--- start of The data ---

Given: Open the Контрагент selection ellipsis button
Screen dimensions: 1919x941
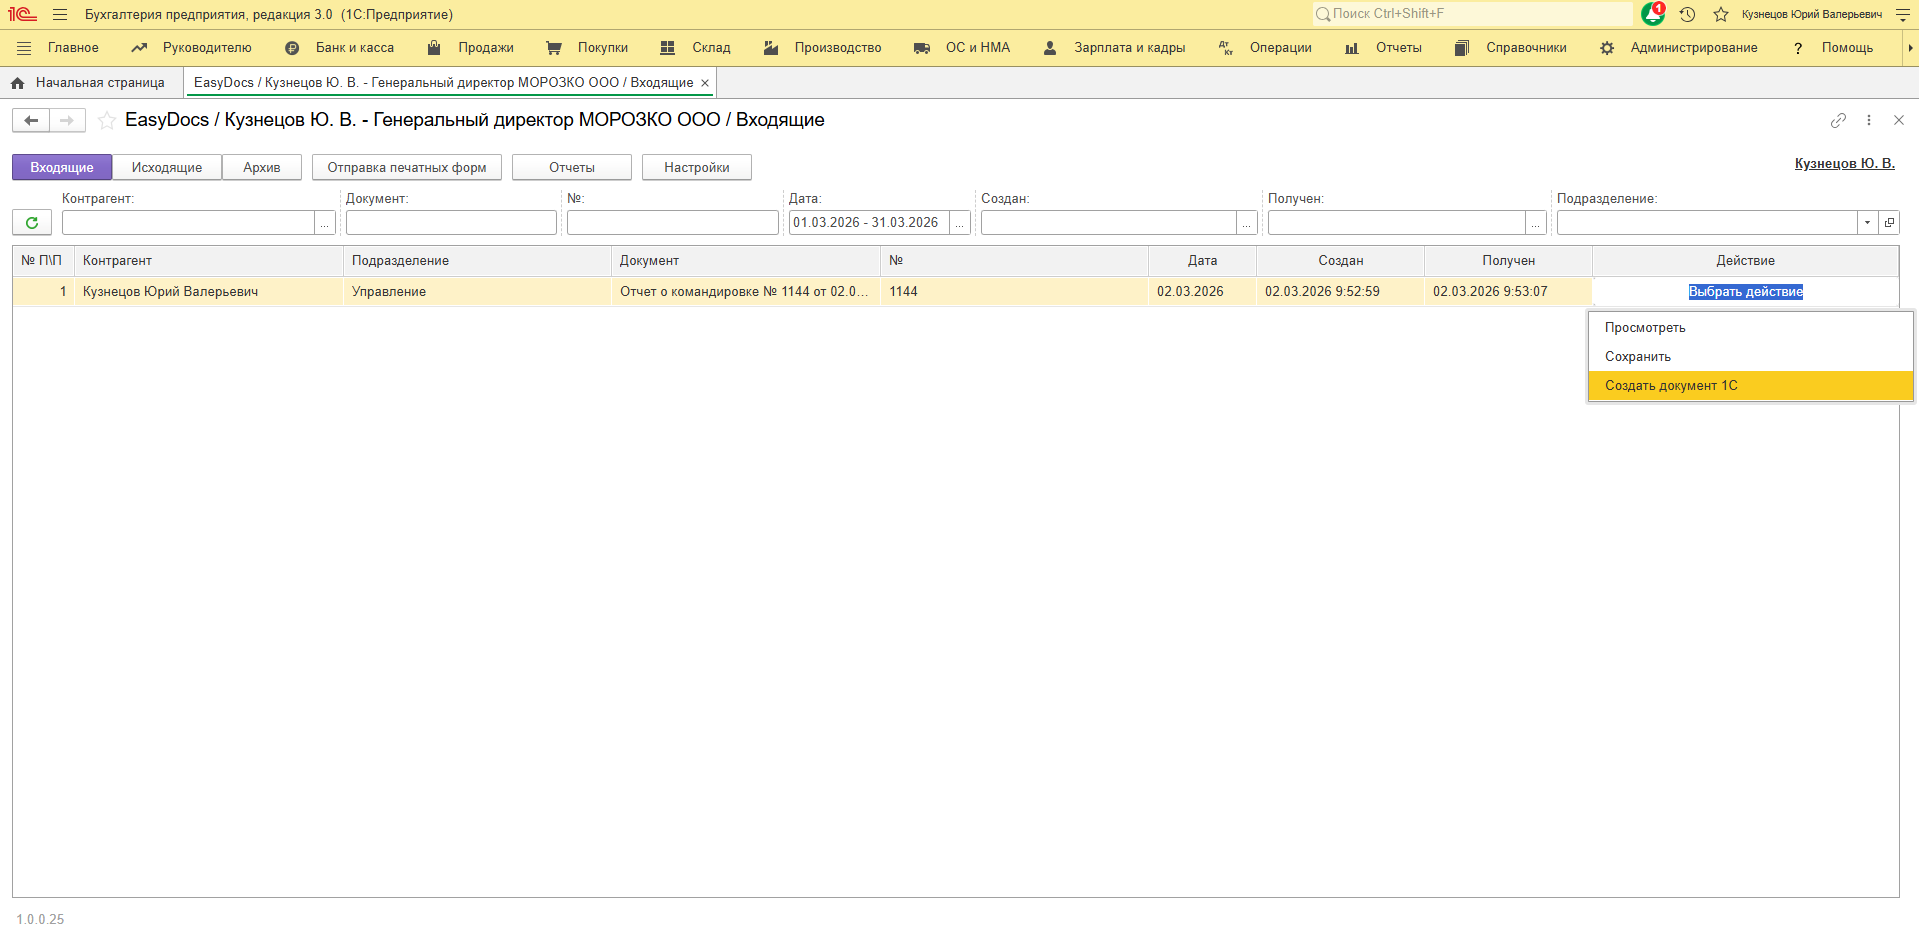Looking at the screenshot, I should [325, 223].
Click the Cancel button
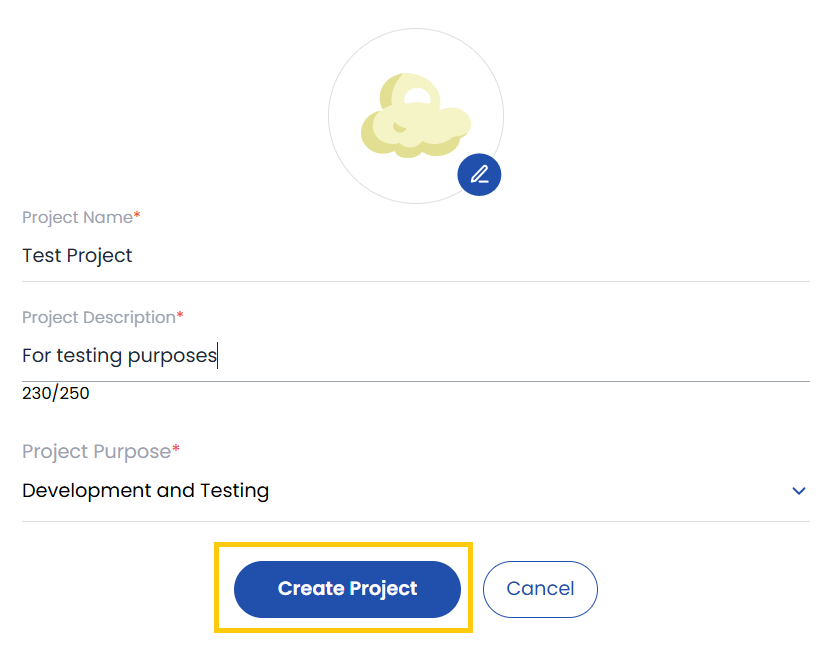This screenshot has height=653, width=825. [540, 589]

--- end of The data ---
--- start of The data ---

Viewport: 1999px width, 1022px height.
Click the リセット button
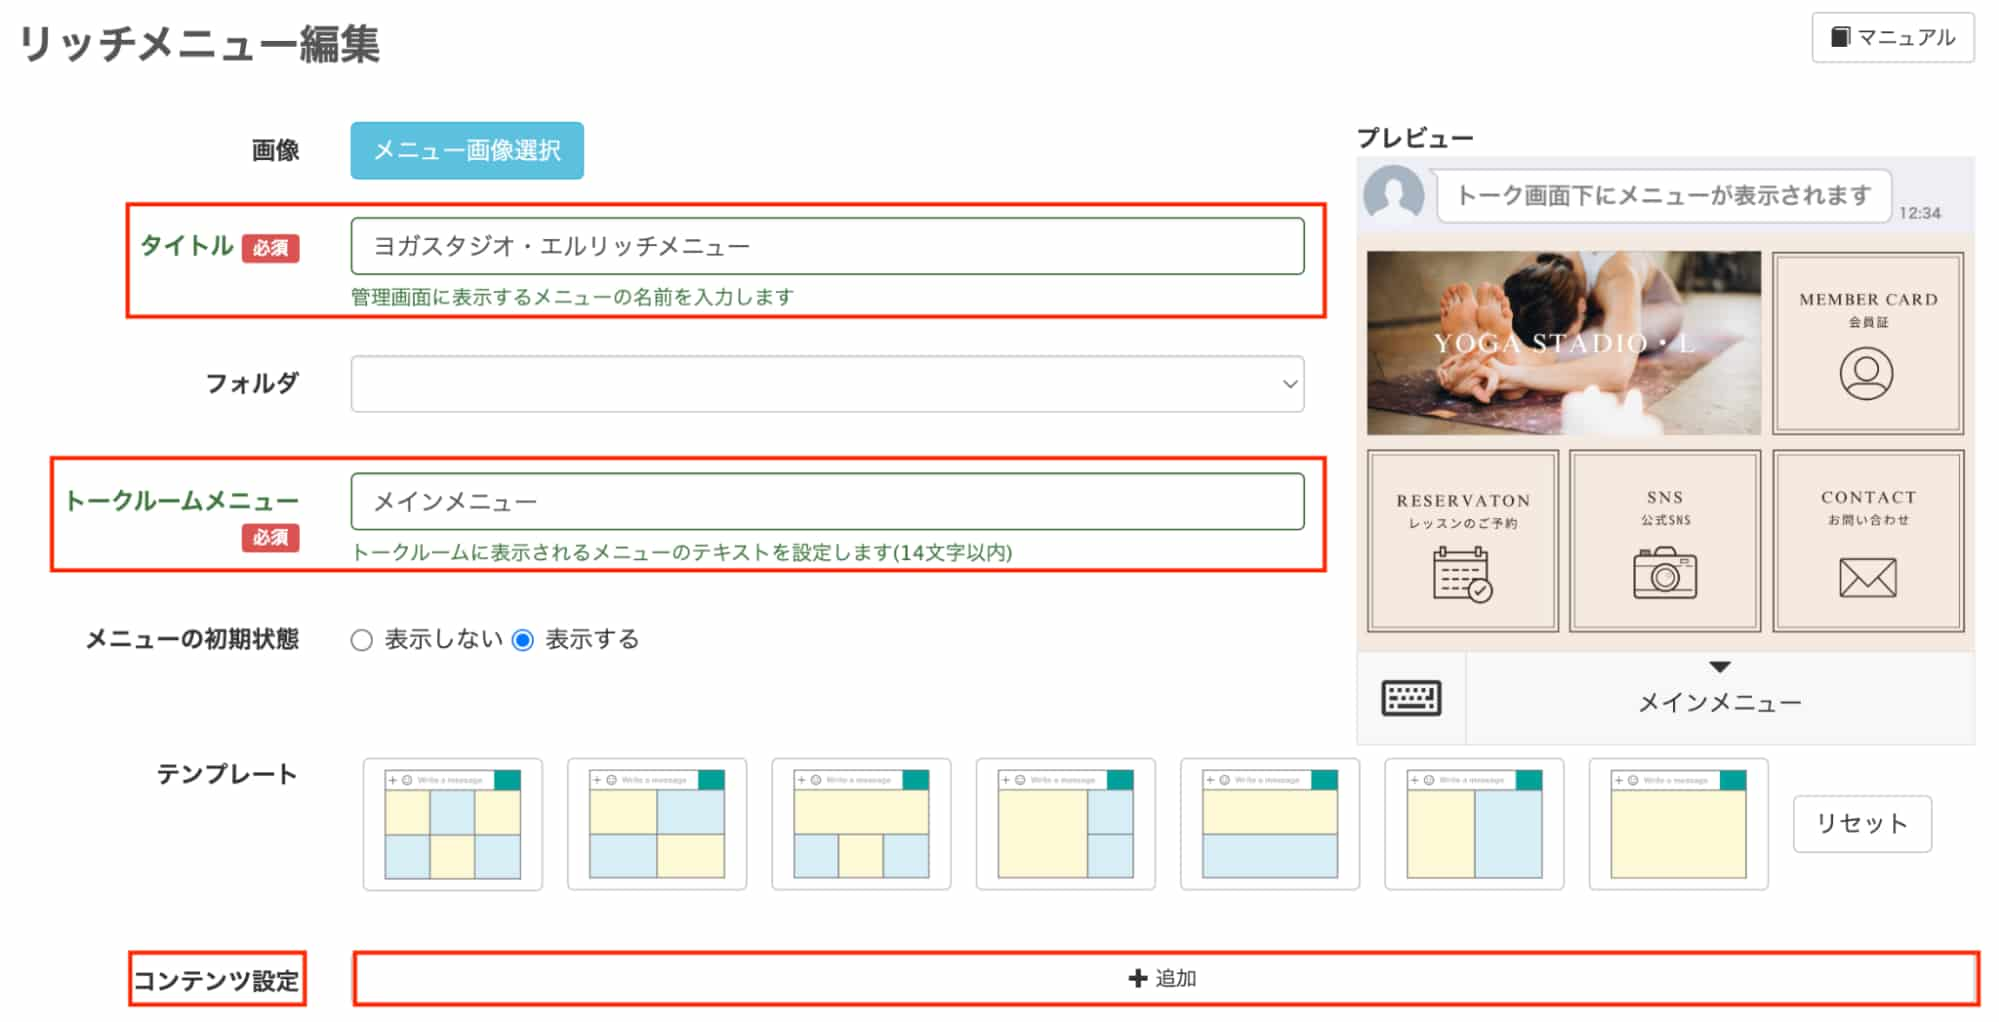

--- end of The data ---

** Aim **
Tally the lines above that contain the word "Click" and give only the resulting number.

** Written solution **
2